Task goal | Count how many lines in the data below contain the string "link", treating uppercase and lowercase as different. Reply with the number alone.
## BEGIN Record extracts
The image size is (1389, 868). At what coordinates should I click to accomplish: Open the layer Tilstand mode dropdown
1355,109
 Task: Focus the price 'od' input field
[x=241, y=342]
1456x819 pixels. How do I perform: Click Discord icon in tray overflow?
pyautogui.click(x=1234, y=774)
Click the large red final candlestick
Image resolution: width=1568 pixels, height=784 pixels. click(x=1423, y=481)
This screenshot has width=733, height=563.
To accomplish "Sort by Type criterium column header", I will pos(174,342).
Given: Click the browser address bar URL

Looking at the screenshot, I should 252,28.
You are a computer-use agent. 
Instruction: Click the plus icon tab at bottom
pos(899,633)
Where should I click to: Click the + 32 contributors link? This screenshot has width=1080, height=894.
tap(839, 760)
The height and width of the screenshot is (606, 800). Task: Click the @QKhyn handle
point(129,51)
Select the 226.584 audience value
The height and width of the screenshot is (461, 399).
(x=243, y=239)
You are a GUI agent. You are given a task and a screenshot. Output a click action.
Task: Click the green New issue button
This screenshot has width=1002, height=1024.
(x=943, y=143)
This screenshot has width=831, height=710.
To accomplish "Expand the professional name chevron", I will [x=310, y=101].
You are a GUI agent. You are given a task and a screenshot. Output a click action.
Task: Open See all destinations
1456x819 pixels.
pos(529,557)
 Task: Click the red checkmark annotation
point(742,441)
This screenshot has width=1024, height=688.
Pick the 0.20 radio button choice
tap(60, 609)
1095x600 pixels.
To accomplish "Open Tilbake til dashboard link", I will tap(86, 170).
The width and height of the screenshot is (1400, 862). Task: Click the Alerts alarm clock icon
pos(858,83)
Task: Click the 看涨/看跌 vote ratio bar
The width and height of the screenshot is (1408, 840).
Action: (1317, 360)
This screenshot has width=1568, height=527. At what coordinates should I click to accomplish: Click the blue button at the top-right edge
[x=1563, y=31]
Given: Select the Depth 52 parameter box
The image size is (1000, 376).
## END Record extracts
Result | 2